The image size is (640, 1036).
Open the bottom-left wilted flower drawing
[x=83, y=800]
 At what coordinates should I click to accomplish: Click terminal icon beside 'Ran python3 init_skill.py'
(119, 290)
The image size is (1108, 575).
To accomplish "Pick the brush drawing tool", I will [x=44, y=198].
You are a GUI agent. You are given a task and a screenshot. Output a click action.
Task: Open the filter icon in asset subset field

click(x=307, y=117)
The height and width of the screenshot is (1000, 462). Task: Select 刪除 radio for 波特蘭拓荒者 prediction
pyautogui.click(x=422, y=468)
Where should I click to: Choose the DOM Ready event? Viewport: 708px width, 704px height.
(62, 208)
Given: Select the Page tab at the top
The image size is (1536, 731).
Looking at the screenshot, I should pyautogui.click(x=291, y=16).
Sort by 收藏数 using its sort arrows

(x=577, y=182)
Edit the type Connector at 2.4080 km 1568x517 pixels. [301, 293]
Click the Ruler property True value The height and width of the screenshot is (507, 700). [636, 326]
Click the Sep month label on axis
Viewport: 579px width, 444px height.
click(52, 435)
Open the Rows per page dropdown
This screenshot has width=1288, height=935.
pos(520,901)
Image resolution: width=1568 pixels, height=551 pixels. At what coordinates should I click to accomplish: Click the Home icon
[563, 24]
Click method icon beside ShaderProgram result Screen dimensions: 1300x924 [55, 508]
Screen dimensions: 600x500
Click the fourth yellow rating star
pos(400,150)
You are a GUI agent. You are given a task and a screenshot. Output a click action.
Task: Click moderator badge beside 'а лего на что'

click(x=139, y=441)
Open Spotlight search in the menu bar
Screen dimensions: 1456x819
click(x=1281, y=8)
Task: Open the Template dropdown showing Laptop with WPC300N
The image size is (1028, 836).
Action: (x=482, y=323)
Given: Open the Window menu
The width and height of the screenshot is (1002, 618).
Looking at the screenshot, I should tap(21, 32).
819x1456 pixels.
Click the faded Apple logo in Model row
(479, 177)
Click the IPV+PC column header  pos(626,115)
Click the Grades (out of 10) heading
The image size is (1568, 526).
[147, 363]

- **Work to complete**:
Set down the whole listing above again, character for character, from its first line to its last.

- **Exercise result**:
The image size is (640, 1036).
Open the bottom-left wilted flower drawing
[x=83, y=800]
 At what coordinates should I click to accomplish: Click terminal icon beside 'Ran python3 init_skill.py'
(119, 290)
The image size is (1108, 575).
To accomplish "Pick the brush drawing tool", I will [x=44, y=198].
You are a GUI agent. You are given a task and a screenshot. Output a click action.
Task: Open the filter icon in asset subset field

click(x=307, y=117)
The height and width of the screenshot is (1000, 462). Task: Select 刪除 radio for 波特蘭拓荒者 prediction
pyautogui.click(x=422, y=468)
Where should I click to: Choose the DOM Ready event? Viewport: 708px width, 704px height.
(62, 208)
Given: Select the Page tab at the top
The image size is (1536, 731).
Looking at the screenshot, I should pyautogui.click(x=291, y=16).
Sort by 收藏数 using its sort arrows

(x=577, y=182)
Edit the type Connector at 2.4080 km 1568x517 pixels. [301, 293]
Click the Ruler property True value The height and width of the screenshot is (507, 700). [636, 326]
Click the Sep month label on axis
Viewport: 579px width, 444px height.
click(52, 435)
Open the Rows per page dropdown
This screenshot has width=1288, height=935.
pos(520,901)
Image resolution: width=1568 pixels, height=551 pixels. At what coordinates should I click to accomplish: Click the Home icon
[563, 24]
Click method icon beside ShaderProgram result Screen dimensions: 1300x924 [55, 508]
Screen dimensions: 600x500
Click the fourth yellow rating star
pos(400,150)
You are a GUI agent. You are given a task and a screenshot. Output a click action.
Task: Click moderator badge beside 'а лего на что'

click(x=139, y=441)
Open Spotlight search in the menu bar
Screen dimensions: 1456x819
click(x=1281, y=8)
Task: Open the Template dropdown showing Laptop with WPC300N
The image size is (1028, 836).
Action: (x=482, y=323)
Given: Open the Window menu
The width and height of the screenshot is (1002, 618).
Looking at the screenshot, I should tap(21, 32).
819x1456 pixels.
Click the faded Apple logo in Model row
(479, 177)
Click the IPV+PC column header  pos(626,115)
Click the Grades (out of 10) heading
The image size is (1568, 526).
[147, 363]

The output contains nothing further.